ContactPoint: goodbye and good riddance

For me it was what they call a defining moment: the Blair government's response to the nightmarish death of little Victoria Climbie.

The state had all the power it needed to save this beautiful child's life, and access to all the knowledge it needed to identify her as being at risk. It failed her through the blinkered incompetence of its servants.

How, then, did the New Labour state react when confronted with its inability to make proper use of the power it had? Simple: by awarding itself more power. If it could not protect a child where there were multiple indicators of risk, the "lesson to be learned" was that it must invent a new Stasi to monitor and collect data on the millions of children whose parents, far from torturing them to death, were doing a far better job with them than the state could dream of doing. And all this data was to be centrally held, with security as good as the competence and integrity of the people using it - people like, well, like the ones who let Victoria Climbie die under their noses.

Thus was ContactPoint born.
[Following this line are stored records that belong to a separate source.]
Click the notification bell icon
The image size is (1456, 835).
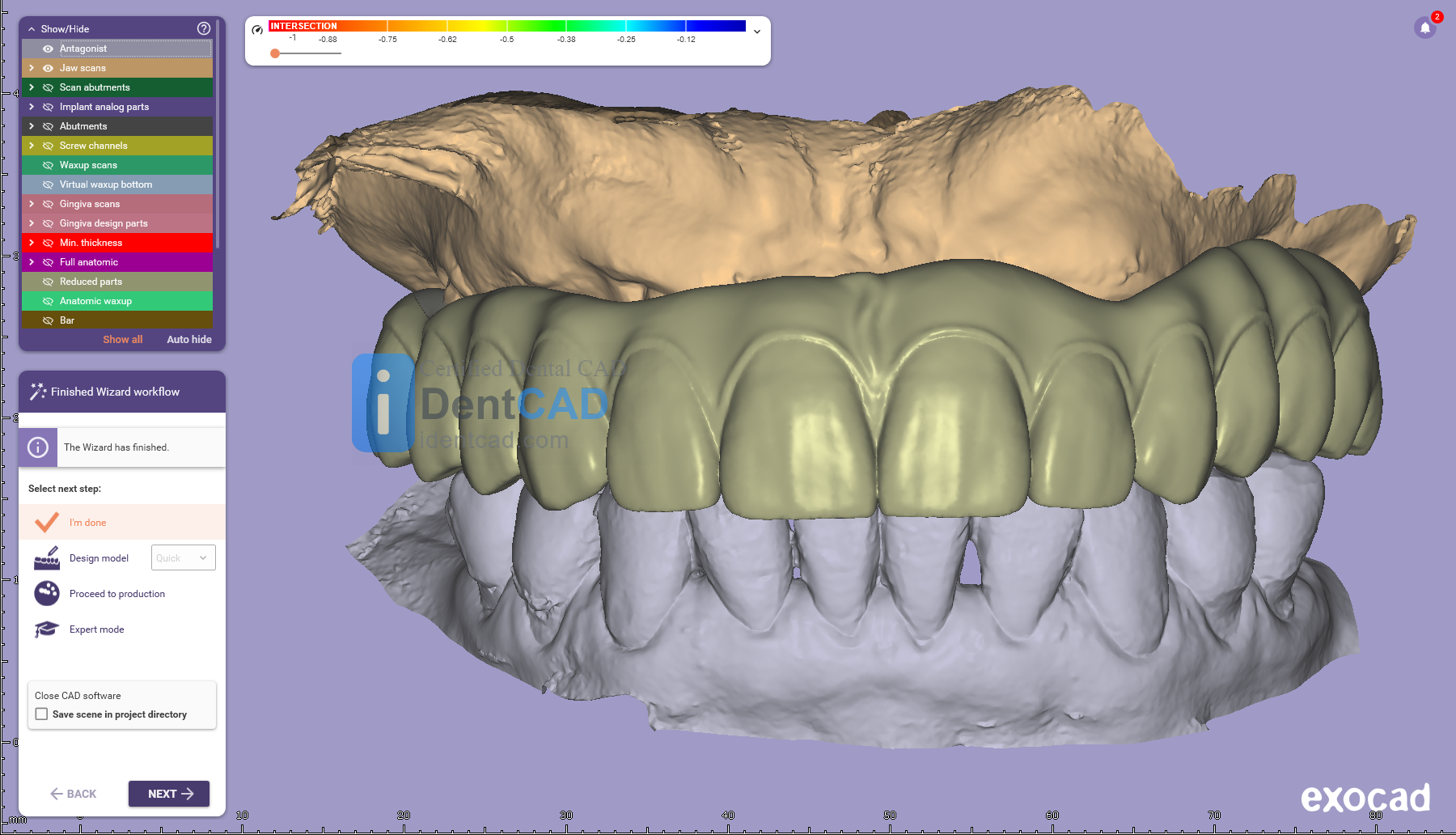[1425, 28]
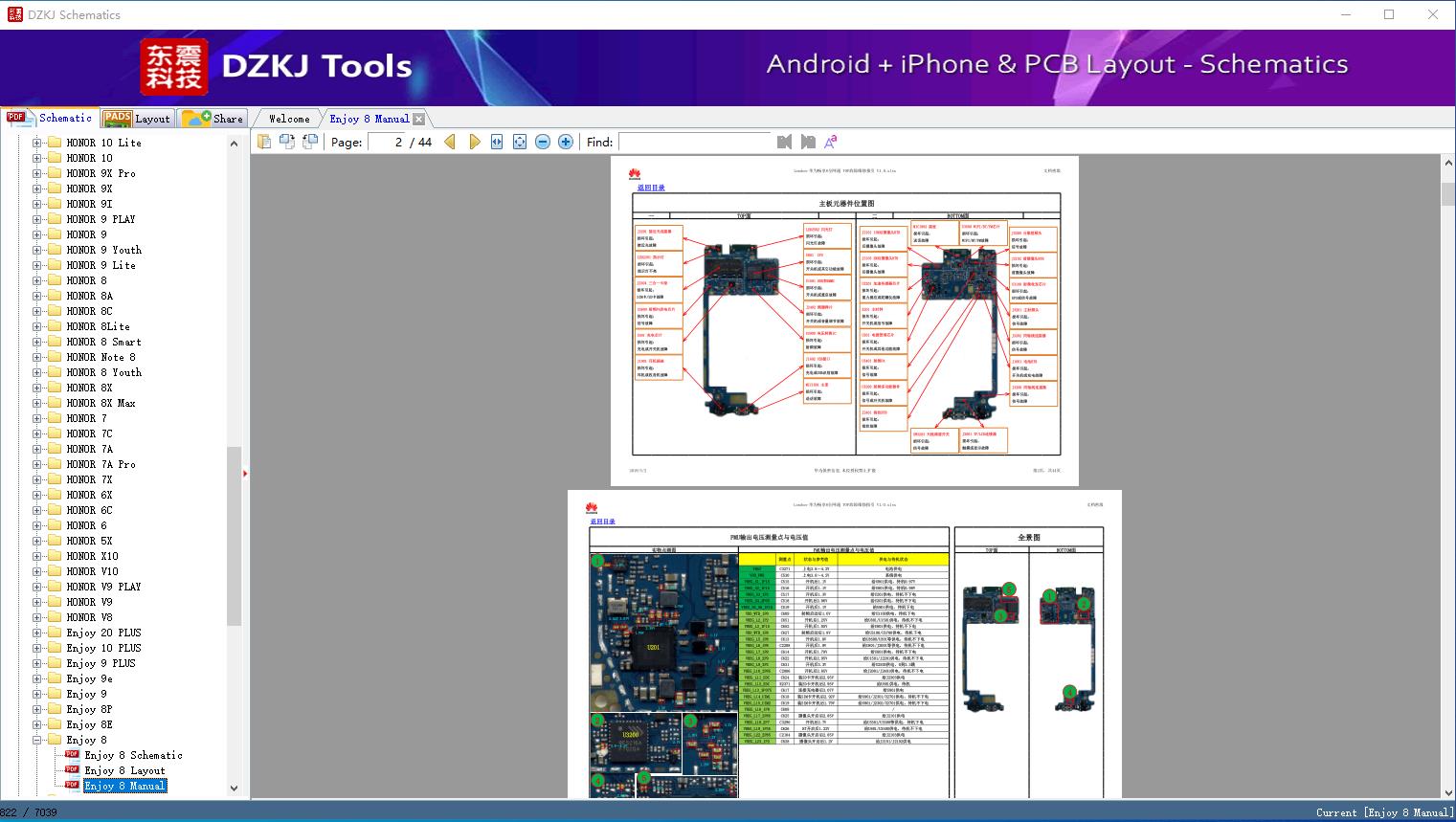Click the fit page icon
This screenshot has width=1456, height=822.
[520, 142]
And now, after an outlay of £235m and, at length, a change of government, the whole thing's being switched off.

Which seems as good a note as any for me to come out on. If the admirable James MacMillan can do it, why should I skulk in the closet? Like MacMillan, on 16 May I voted Tory.

And on the day the plug was pulled on ContactPoint, non, je ne regrette rien. The state has been too long in the hands of those who believe it is the cure for every ill and can never have too much power.